There have been some prevention successes in recent years, including the dramatic decline in mother-to-child (MTC) HIV transmission, according to the extended plan.
In 1991, there were 1,650 documented cases of mothers transmitting HIV to their children. Now there are an estimated 150 cases of MTC transmission per year.2
Also, there were declines in the proportion of youth reporting engaging in sexual intercourse between 1991 and 2005.2
The CDC has trained several thousand prevention providers to use effective prevention interventions, Janssen says.
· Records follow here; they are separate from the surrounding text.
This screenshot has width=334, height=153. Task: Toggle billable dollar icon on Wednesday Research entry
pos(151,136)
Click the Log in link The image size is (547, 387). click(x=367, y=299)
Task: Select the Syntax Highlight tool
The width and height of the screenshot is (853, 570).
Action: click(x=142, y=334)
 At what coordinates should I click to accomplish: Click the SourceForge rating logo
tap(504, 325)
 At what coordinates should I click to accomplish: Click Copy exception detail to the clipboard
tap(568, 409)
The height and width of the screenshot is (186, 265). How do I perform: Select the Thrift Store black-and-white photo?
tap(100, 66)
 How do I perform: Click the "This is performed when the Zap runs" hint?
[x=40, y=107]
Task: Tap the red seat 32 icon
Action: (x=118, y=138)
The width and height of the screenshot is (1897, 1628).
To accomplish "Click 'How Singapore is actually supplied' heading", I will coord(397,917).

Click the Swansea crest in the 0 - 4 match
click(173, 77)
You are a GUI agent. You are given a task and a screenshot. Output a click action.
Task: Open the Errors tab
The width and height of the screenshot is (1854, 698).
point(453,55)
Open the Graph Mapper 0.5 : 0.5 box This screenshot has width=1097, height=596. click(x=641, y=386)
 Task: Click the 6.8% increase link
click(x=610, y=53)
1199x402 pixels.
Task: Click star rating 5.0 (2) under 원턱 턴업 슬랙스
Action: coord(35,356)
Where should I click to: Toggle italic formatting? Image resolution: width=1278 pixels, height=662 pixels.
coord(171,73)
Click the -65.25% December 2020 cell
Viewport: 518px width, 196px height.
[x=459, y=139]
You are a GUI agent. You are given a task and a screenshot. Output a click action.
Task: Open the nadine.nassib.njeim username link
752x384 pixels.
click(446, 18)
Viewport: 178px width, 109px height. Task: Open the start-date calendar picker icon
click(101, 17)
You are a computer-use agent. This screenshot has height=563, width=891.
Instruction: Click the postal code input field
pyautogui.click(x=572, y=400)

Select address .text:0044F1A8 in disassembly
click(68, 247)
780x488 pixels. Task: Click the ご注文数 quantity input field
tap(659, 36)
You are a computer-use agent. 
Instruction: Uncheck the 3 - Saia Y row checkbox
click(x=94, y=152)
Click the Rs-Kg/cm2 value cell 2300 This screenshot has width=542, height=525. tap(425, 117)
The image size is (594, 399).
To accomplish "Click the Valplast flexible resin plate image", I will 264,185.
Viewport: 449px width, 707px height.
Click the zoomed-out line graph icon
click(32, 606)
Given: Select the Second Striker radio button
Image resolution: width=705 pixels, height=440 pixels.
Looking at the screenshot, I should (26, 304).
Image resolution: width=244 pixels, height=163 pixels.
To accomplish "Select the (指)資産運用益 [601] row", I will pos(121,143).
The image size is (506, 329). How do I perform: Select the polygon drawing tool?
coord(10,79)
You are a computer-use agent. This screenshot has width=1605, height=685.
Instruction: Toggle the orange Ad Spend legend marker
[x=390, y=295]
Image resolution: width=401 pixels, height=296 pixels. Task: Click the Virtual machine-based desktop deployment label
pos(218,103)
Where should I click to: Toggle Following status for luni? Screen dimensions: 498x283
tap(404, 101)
"I think one of the things we've done a good job on is expanding HIV prevention to include prevention for people living with HIV," Janssen says. "That continues to be an important gap for us, getting medical providers to increase prevention services when taking care of people with HIV."
Also, the agency has awarded $35 million to state and local health departments to implement testing guidelines, particularly in areas where there's a high HIV prevalence, Janssen says.
"We continue to be challenged by [the lack of] reimbursement for HIV testing and screening," Janssen says.
Even Medicaid does not reimburse providers for HIV screening, except among pregnant women, he adds.
The CDC will continue to push for routine testing, however, he says, "We've been working very hard to implement the 2006 recommendations for routine screening in health care settings," Janssen says. "We have had workshops with emergency room providers across the country, particularly in high-HIV prevalence areas."